[Items in a dataset]

:::

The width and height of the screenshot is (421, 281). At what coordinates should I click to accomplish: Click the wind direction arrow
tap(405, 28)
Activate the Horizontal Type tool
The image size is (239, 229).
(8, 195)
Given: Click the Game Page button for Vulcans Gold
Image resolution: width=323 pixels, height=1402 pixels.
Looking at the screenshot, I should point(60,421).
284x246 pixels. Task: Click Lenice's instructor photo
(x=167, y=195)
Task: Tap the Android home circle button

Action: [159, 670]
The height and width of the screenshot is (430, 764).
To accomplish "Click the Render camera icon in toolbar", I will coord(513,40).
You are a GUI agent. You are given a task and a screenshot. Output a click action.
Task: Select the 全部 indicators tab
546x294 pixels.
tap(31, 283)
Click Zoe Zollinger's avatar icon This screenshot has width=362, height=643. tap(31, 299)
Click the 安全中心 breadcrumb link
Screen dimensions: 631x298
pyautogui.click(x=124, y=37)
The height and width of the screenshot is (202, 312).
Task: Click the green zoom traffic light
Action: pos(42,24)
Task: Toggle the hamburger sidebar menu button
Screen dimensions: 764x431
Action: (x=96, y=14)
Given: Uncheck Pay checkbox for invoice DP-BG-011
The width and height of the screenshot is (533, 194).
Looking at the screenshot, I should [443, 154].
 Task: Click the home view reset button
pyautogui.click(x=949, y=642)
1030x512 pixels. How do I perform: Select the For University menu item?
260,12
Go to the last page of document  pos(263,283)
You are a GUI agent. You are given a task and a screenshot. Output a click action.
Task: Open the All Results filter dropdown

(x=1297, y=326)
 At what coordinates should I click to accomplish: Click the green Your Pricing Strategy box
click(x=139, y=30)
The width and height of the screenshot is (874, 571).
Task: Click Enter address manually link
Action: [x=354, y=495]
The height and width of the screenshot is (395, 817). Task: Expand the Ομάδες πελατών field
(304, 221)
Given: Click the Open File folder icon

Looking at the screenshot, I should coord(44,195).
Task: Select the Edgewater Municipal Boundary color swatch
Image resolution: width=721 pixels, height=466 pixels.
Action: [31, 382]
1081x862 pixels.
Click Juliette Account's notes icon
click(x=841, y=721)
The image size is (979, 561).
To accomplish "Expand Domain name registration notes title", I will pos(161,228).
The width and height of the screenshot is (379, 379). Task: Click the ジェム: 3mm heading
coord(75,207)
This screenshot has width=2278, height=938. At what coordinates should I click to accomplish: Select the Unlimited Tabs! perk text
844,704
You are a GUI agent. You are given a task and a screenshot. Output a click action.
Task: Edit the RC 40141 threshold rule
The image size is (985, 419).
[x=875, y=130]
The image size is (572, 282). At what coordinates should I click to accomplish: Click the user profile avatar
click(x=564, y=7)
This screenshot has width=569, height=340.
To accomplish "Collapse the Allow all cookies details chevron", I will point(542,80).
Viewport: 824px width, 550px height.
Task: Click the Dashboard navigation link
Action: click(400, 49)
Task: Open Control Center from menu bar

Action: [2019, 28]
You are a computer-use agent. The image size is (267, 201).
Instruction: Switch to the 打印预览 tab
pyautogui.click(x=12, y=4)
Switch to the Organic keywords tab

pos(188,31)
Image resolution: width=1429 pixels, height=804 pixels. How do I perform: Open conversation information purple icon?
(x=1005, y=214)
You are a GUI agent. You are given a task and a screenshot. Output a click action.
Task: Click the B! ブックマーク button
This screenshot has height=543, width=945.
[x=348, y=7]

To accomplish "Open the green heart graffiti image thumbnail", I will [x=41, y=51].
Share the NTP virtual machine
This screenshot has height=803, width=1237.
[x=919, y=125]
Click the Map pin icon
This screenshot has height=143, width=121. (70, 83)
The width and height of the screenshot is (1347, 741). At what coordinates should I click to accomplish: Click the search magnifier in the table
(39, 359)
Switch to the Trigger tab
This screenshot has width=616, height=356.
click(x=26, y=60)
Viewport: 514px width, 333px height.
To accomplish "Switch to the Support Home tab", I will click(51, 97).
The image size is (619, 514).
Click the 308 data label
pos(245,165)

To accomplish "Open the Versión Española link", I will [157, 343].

:::

=== Written task ===
Rewrite all of the items above, changing "GUI agent" to "interface agent" and keeping everything else the same.

=== Reply to the task ===
The width and height of the screenshot is (421, 281). At what coordinates should I click to accomplish: Click the wind direction arrow
tap(405, 28)
Activate the Horizontal Type tool
The image size is (239, 229).
(8, 195)
Given: Click the Game Page button for Vulcans Gold
Image resolution: width=323 pixels, height=1402 pixels.
Looking at the screenshot, I should point(60,421).
284x246 pixels. Task: Click Lenice's instructor photo
(x=167, y=195)
Task: Tap the Android home circle button

Action: [159, 670]
The height and width of the screenshot is (430, 764).
To accomplish "Click the Render camera icon in toolbar", I will coord(513,40).
You are a interface agent. You are given a task and a screenshot. Output a click action.
Task: Select the 全部 indicators tab
546x294 pixels.
tap(31, 283)
Click Zoe Zollinger's avatar icon This screenshot has width=362, height=643. tap(31, 299)
Click the 安全中心 breadcrumb link
Screen dimensions: 631x298
pyautogui.click(x=124, y=37)
The height and width of the screenshot is (202, 312).
Task: Click the green zoom traffic light
Action: pos(42,24)
Task: Toggle the hamburger sidebar menu button
Screen dimensions: 764x431
Action: (x=96, y=14)
Given: Uncheck Pay checkbox for invoice DP-BG-011
The width and height of the screenshot is (533, 194).
Looking at the screenshot, I should [443, 154].
 Task: Click the home view reset button
pyautogui.click(x=949, y=642)
1030x512 pixels. How do I perform: Select the For University menu item?
260,12
Go to the last page of document  pos(263,283)
You are a interface agent. You are given a task and a screenshot. Output a click action.
Task: Open the All Results filter dropdown

(x=1297, y=326)
 At what coordinates should I click to accomplish: Click the green Your Pricing Strategy box
click(x=139, y=30)
The width and height of the screenshot is (874, 571).
Task: Click Enter address manually link
Action: [x=354, y=495]
The height and width of the screenshot is (395, 817). Task: Expand the Ομάδες πελατών field
(304, 221)
Given: Click the Open File folder icon

Looking at the screenshot, I should coord(44,195).
Task: Select the Edgewater Municipal Boundary color swatch
Image resolution: width=721 pixels, height=466 pixels.
Action: [31, 382]
1081x862 pixels.
Click Juliette Account's notes icon
click(x=841, y=721)
The image size is (979, 561).
To accomplish "Expand Domain name registration notes title", I will pos(161,228).
The width and height of the screenshot is (379, 379). Task: Click the ジェム: 3mm heading
coord(75,207)
This screenshot has width=2278, height=938. At what coordinates should I click to accomplish: Select the Unlimited Tabs! perk text
844,704
You are a interface agent. You are given a task and a screenshot. Output a click action.
Task: Edit the RC 40141 threshold rule
The image size is (985, 419).
[x=875, y=130]
The image size is (572, 282). At what coordinates should I click to accomplish: Click the user profile avatar
click(x=564, y=7)
This screenshot has width=569, height=340.
To accomplish "Collapse the Allow all cookies details chevron", I will point(542,80).
Viewport: 824px width, 550px height.
Task: Click the Dashboard navigation link
Action: click(400, 49)
Task: Open Control Center from menu bar

Action: [2019, 28]
You are a computer-use agent. The image size is (267, 201).
Instruction: Switch to the 打印预览 tab
pyautogui.click(x=12, y=4)
Switch to the Organic keywords tab

pos(188,31)
Image resolution: width=1429 pixels, height=804 pixels. How do I perform: Open conversation information purple icon?
(x=1005, y=214)
You are a interface agent. You are given a task and a screenshot. Output a click action.
Task: Click the B! ブックマーク button
This screenshot has height=543, width=945.
[x=348, y=7]

To accomplish "Open the green heart graffiti image thumbnail", I will [x=41, y=51].
Share the NTP virtual machine
This screenshot has height=803, width=1237.
[x=919, y=125]
Click the Map pin icon
This screenshot has height=143, width=121. (70, 83)
The width and height of the screenshot is (1347, 741). At what coordinates should I click to accomplish: Click the search magnifier in the table
(39, 359)
Switch to the Trigger tab
This screenshot has width=616, height=356.
click(x=26, y=60)
Viewport: 514px width, 333px height.
To accomplish "Switch to the Support Home tab", I will click(51, 97).
The image size is (619, 514).
Click the 308 data label
pos(245,165)

To accomplish "Open the Versión Española link", I will [157, 343].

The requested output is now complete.